For years after he left the church, those who knew John as a priest would ask him to perform baptisms, marriage and funeral ceremonies. And for years, he denied their requests.
“I just wasn’t ready for it,” John said.
Then in 1992, he finally said yes.
“I’m a priest, always have been,” said John.
Nowadays, he can’t even count how many babies he’s dipped, or wedding vows he’s commenced.
Father Leo Sprietsma, who left the St. Anthony’s community for health reasons after 12 years of service, believes that the Catholic Church needs to rethink it’s structure but had mixed feelings about leaving the church in the hands of the married priests.
“I get a little mixed personally, even though the Vatican’s view on priesthood is not aligned with that,” Sprietsma said. “But since I left, they seem to be doing a good job.”
“Even though they’re married, they can function in emergency situations, even though they’re not supposed to take on a community like that.”
Under Canon Law No. 290, once a Roman Catholic priest, always a priest. Canon Law No. 843 also says that they’re obligated to serve if called by a community or by anyone in need.
“That wasn’t in their agenda,” said Keith. “They wanted a Canonical priest.”
But Keith and John were all the St. Anthony’s Community had.
Although the Vatican, or even the Los Angeles Diocese does not recognize St. Anthony’s Community, Keith and John are sticking to their commitment the same way they stuck to the gut feeling that led them to marriage.
Keith and John are members of Corpus, a reform group in the Catholic Church that works for a renewed priesthood of married and single men and women.
“There’s no shortage of priests,” Nancy said, quoting one of her favorite writers Joan Chittister. “There’s just a shortage of celibate priests.”
The number of Catholics per priest has dramatically risen from 1976-2009. According to futurechurch.org, the number of Catholics per priest has risen from 1,517 to 3,824.
According to CITI Ministries, more than 25,000 Roman Catholic priests have been married in the United States since the 1970s and more than 110,000 worldwide.
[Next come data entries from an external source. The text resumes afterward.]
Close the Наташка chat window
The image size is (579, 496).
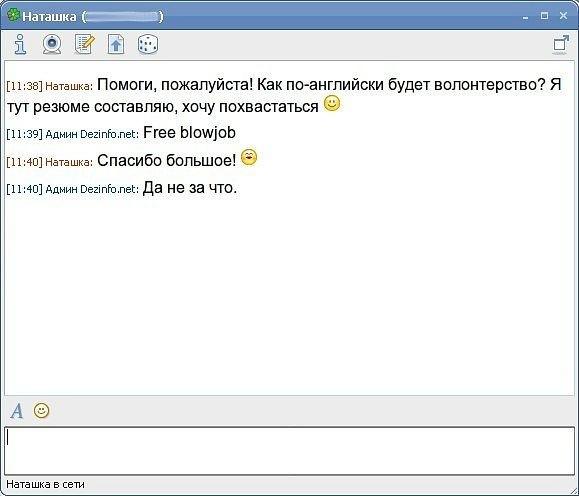pyautogui.click(x=563, y=16)
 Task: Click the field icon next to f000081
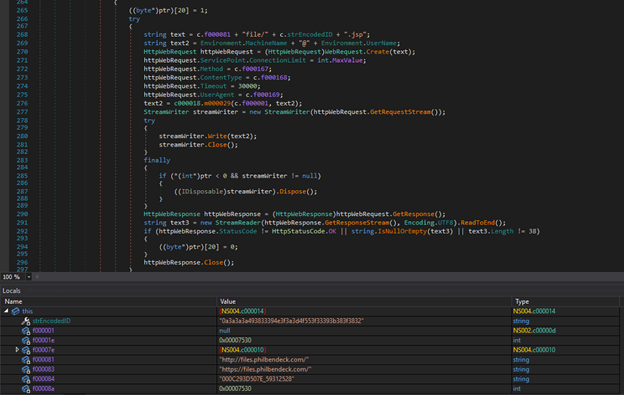pos(26,360)
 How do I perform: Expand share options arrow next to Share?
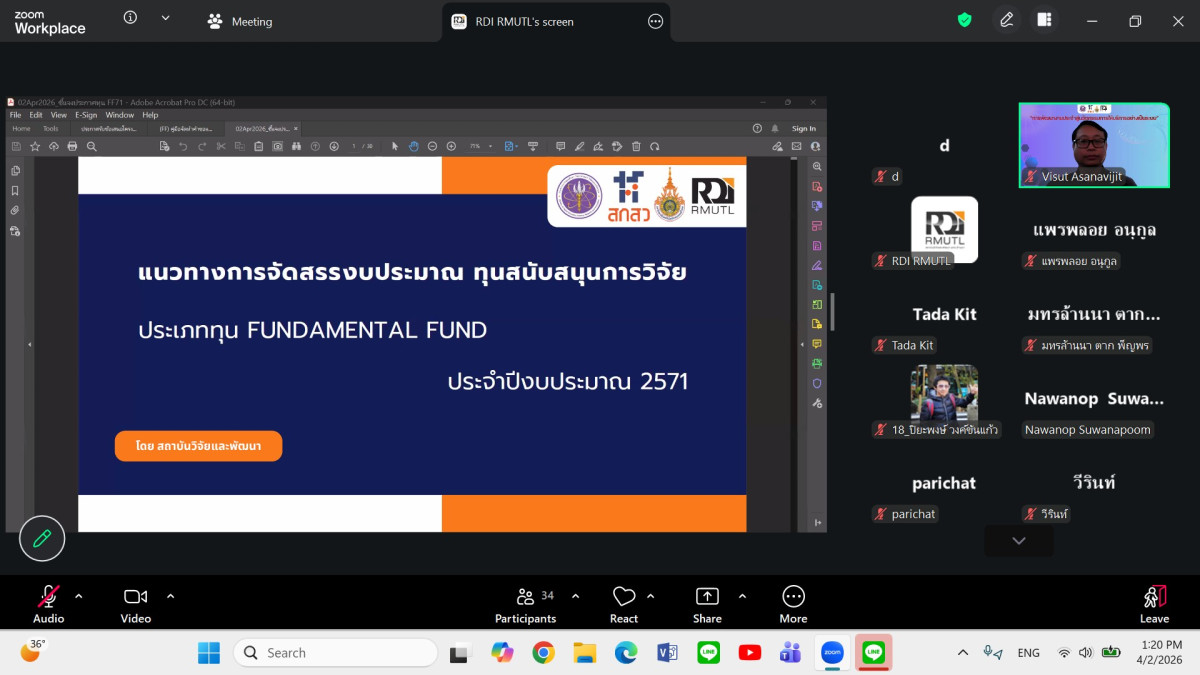(x=742, y=596)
Also, for the first 1,200 years of the Church’s existence, priests, bishops and 39 popes were married before the man-made rule of mandatory celibacy was passed in 1139 at the Second Lateran Council.
Worldwide, parishes are closing their doors because of the shortage in celibate priests. In some attempts to save parishes, some bishops are given leadership over multiple churches.
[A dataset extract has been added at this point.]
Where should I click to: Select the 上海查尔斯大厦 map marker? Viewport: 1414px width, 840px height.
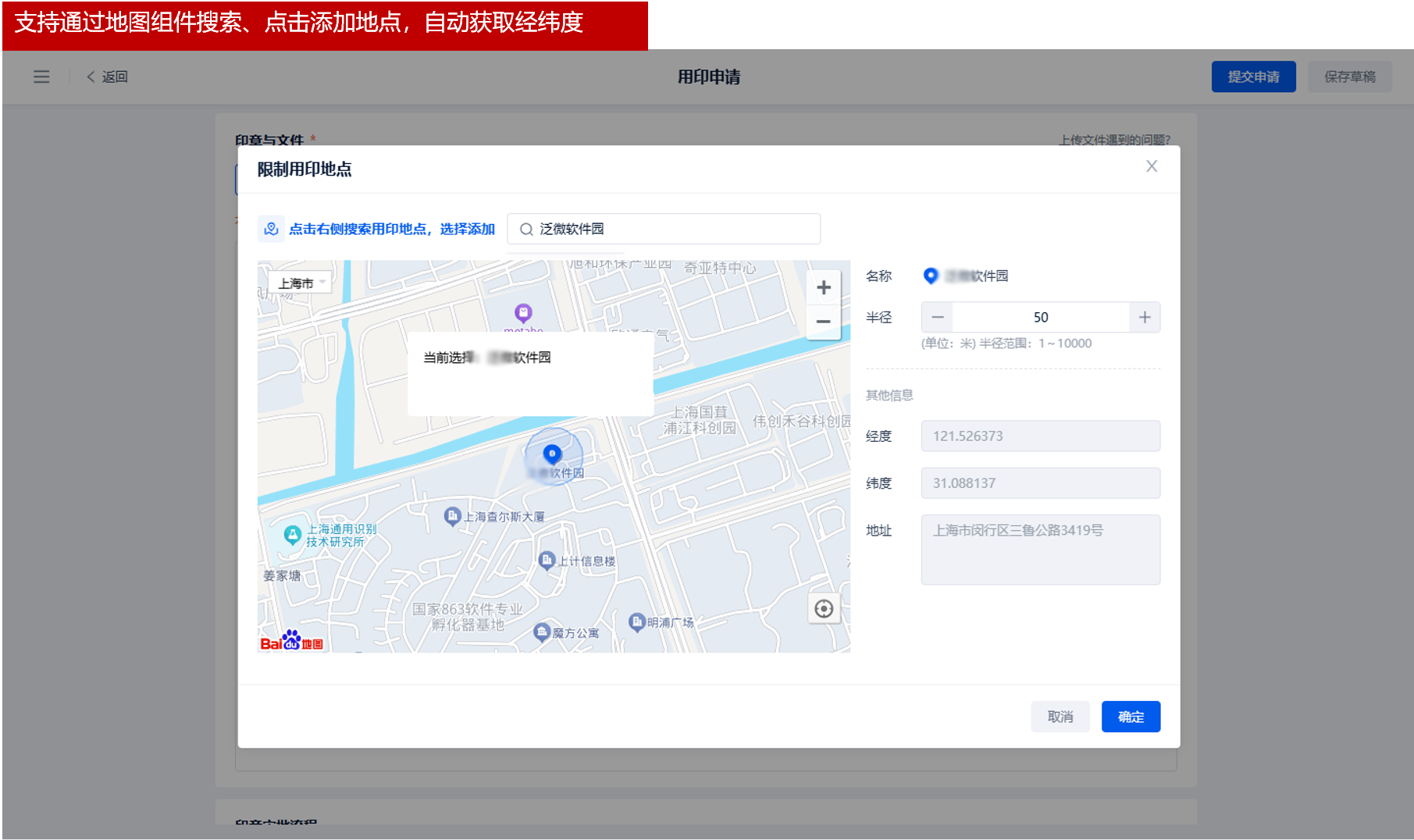[x=452, y=516]
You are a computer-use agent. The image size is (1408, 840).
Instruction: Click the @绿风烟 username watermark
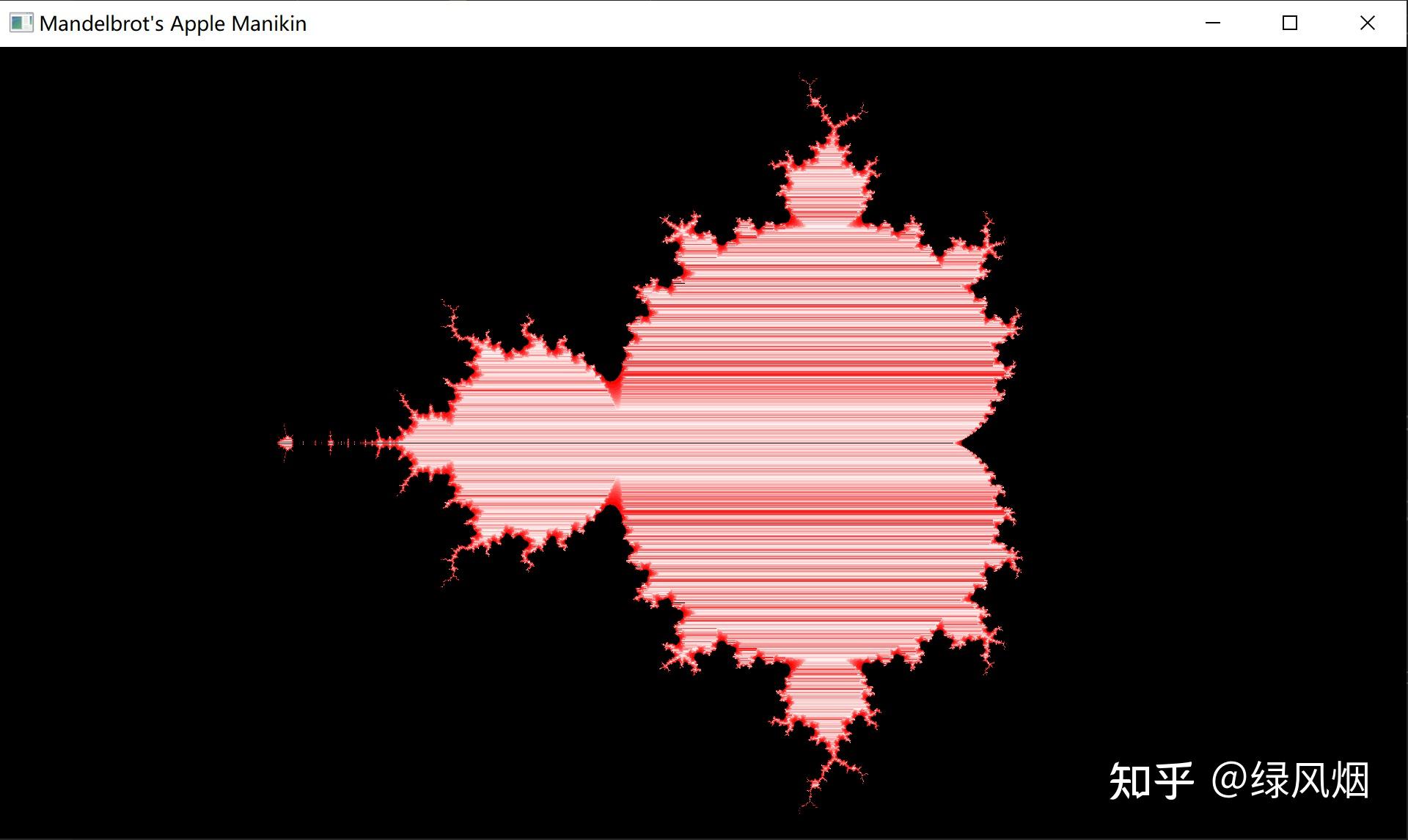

“They’re combining parishes, or closing them,” said St. Anthony’s Community member Christine Milne. “That’s too much for one human being.”
The transition in leadership of the community hasn’t come easy. In the process, the 40-or-so people that make up the St. Anthony’s Community lost about a dozen members who rejected the idea of worshipping under married priests.
“We’re still friends, we just have a different way of seeing things,” Keith said. “They have a different view on church rules and we respect that.”
Others wouldn’t have it any other way.
“The attitude the church has towards women is horrible,” said St. Anthony’s Community member Jude Blau. “What’s better than having a priest that’s married?”
“This is what society now likes. They want a feeling of community, not a feeling of a mega institutional church. We want to be in the 21st century, not the 19th.”
In the back room of the church, before the “Laying on of Hands” ceremony, while some members of the community arranged yellow and white flowers of Cosmo and others helped pour boxed Franzia wine into a goblet for communion, John helped Keith dress in his alb.
“I’ll help you get set up,” John said, placing Keith’s alb on, one arm after the other.
“Now we’re in business,” Keith said.